## WORK TO BE COMPLETED:
Each entry must appear in the answer exactly as it does here.

## PROVIDED INFORMATION:
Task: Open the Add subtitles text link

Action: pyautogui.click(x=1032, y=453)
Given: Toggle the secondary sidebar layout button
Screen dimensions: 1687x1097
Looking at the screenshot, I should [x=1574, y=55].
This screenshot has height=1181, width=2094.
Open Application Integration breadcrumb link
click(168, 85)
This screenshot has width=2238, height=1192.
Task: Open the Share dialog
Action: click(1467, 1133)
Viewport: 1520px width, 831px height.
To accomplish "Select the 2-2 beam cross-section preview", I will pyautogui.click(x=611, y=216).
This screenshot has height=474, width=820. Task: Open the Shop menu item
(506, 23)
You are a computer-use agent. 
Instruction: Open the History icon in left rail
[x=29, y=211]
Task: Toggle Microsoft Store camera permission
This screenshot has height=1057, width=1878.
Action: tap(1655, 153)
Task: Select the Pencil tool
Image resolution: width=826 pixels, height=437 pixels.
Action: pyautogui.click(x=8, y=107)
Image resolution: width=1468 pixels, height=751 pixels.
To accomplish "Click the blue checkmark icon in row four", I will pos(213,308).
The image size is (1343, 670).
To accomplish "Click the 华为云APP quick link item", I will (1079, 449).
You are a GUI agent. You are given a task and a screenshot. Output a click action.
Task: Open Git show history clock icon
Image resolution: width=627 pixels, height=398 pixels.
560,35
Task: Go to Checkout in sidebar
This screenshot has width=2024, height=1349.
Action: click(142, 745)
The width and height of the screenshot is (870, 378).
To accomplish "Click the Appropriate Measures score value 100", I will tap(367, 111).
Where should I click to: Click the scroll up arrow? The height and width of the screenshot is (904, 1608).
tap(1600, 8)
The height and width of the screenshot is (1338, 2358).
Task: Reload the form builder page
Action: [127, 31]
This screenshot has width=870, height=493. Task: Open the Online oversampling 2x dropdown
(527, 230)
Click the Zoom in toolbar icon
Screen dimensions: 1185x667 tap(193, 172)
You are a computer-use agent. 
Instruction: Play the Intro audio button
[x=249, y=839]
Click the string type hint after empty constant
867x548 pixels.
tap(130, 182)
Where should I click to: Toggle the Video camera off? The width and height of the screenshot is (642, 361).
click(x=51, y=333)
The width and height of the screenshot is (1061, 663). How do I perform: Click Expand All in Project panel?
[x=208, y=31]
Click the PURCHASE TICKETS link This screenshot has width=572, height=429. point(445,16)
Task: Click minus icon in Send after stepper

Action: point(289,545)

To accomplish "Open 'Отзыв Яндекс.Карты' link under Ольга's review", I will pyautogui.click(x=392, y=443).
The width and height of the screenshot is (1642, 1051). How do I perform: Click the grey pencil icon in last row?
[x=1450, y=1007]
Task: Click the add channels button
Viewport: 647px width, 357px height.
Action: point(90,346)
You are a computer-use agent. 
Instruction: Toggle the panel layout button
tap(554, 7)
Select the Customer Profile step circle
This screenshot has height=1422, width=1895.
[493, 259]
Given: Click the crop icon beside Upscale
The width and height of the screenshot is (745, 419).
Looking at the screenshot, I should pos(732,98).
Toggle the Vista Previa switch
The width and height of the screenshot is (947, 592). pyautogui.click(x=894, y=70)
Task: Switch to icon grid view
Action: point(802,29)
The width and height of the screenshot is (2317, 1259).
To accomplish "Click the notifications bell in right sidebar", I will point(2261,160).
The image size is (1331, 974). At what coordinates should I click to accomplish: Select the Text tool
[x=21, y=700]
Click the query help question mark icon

## SOLUTION:
Task: Open the Add subtitles text link

Action: pyautogui.click(x=1032, y=453)
Given: Toggle the secondary sidebar layout button
Screen dimensions: 1687x1097
Looking at the screenshot, I should [x=1574, y=55].
This screenshot has height=1181, width=2094.
Open Application Integration breadcrumb link
click(168, 85)
This screenshot has width=2238, height=1192.
Task: Open the Share dialog
Action: click(1467, 1133)
Viewport: 1520px width, 831px height.
To accomplish "Select the 2-2 beam cross-section preview", I will pyautogui.click(x=611, y=216).
This screenshot has height=474, width=820. Task: Open the Shop menu item
(506, 23)
You are a computer-use agent. 
Instruction: Open the History icon in left rail
[x=29, y=211]
Task: Toggle Microsoft Store camera permission
This screenshot has height=1057, width=1878.
Action: tap(1655, 153)
Task: Select the Pencil tool
Image resolution: width=826 pixels, height=437 pixels.
Action: pyautogui.click(x=8, y=107)
Image resolution: width=1468 pixels, height=751 pixels.
To accomplish "Click the blue checkmark icon in row four", I will pos(213,308).
The image size is (1343, 670).
To accomplish "Click the 华为云APP quick link item", I will (1079, 449).
You are a GUI agent. You are given a task and a screenshot. Output a click action.
Task: Open Git show history clock icon
Image resolution: width=627 pixels, height=398 pixels.
560,35
Task: Go to Checkout in sidebar
This screenshot has width=2024, height=1349.
Action: click(142, 745)
The width and height of the screenshot is (870, 378).
To accomplish "Click the Appropriate Measures score value 100", I will tap(367, 111).
Where should I click to: Click the scroll up arrow? The height and width of the screenshot is (904, 1608).
tap(1600, 8)
The height and width of the screenshot is (1338, 2358).
Task: Reload the form builder page
Action: [127, 31]
This screenshot has width=870, height=493. Task: Open the Online oversampling 2x dropdown
(527, 230)
Click the Zoom in toolbar icon
Screen dimensions: 1185x667 tap(193, 172)
You are a computer-use agent. 
Instruction: Play the Intro audio button
[x=249, y=839]
Click the string type hint after empty constant
867x548 pixels.
tap(130, 182)
Where should I click to: Toggle the Video camera off? The width and height of the screenshot is (642, 361).
click(x=51, y=333)
The width and height of the screenshot is (1061, 663). How do I perform: Click Expand All in Project panel?
[x=208, y=31]
Click the PURCHASE TICKETS link This screenshot has width=572, height=429. point(445,16)
Task: Click minus icon in Send after stepper

Action: point(289,545)

To accomplish "Open 'Отзыв Яндекс.Карты' link under Ольга's review", I will pyautogui.click(x=392, y=443).
The width and height of the screenshot is (1642, 1051). How do I perform: Click the grey pencil icon in last row?
[x=1450, y=1007]
Task: Click the add channels button
Viewport: 647px width, 357px height.
Action: point(90,346)
You are a computer-use agent. 
Instruction: Toggle the panel layout button
tap(554, 7)
Select the Customer Profile step circle
This screenshot has height=1422, width=1895.
[493, 259]
Given: Click the crop icon beside Upscale
The width and height of the screenshot is (745, 419).
Looking at the screenshot, I should pos(732,98).
Toggle the Vista Previa switch
The width and height of the screenshot is (947, 592). pyautogui.click(x=894, y=70)
Task: Switch to icon grid view
Action: point(802,29)
The width and height of the screenshot is (2317, 1259).
To accomplish "Click the notifications bell in right sidebar", I will point(2261,160).
The image size is (1331, 974). At what coordinates should I click to accomplish: Select the Text tool
[x=21, y=700]
Click the query help question mark icon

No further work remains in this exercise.